30-07-2016 (2122 ) | Categoria: Articles |
The historian is constantly indebted to microfilm files in which have been preserved the perishable records of the past, but seldom has he thought of how this research tool was developed. Frederic Luther presents the first half of this story in his very readable and informative non-technical history. Under the auspices of the National Microfilm Association, the author has gathered together the highly fragmented and scattered material about nineteenth-century microfilm as part of the association's "Centennial of Microfilm Progress 1859–1959."
The main story revolves around the lives of John Benjamin Dancer (1812–1887), the English scientist who made the first known microcopy of a document in 1839, and Rene Prudent Dagron (1819–1900), the French photographer who was granted the first microfilm patent in 1859. Dancer receives only passing treatment, and Dagron, the colorful practical businessman, commands most of the remainder of the study. Great emphasis is placed on the siege of Paris in 1870 and Dagron's part in the birth of microfilm air mail. The author becomes so engrossed in the romance of this period that he digresses from his main theme into the story of balloons and carrier pigeons. The total effect of the first part of the book, therefore, is that of a series of essays on life in France in the 1870's with the history of microfilm superimposed upon it.
The remaining half of the book contains technical materials which support and supplement the preceding section. These include a chronology of microfilm developments and biographical notes connected with nineteenth-century microfilming, an outline of three of the important microfilm processes of this period, and selected bibliographical material on Dagron and Dancer, including a list of the existing Dancer microfilms and their locations.

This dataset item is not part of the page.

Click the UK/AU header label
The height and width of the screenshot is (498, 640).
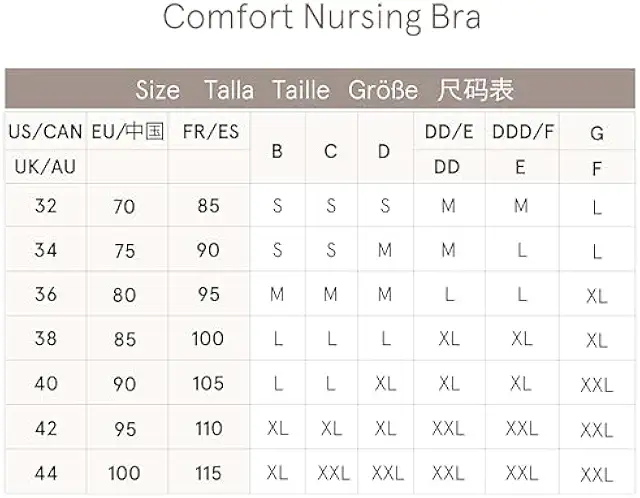coord(45,167)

Of interest in this section are the author's translations of two of Dagron's pamphlets, Traite de Photographie Microscopique and La Paste Par Pigeons Voyageurs. Even the earlier digressions are supported with a chapter on "Balloon Services during the Siege of Paris" and another on "The Homing Pigeon Service, 1870–71."
In keeping with the author's devotion to microfilm, this volume has been issued in a limited printed edition, but its permanency in print has been assured "through the issuance simultaneously of copies in microfilm and microprint formats" (p. 4). A more complete annotated bibliography is contained in the microformat editions than in the printed one.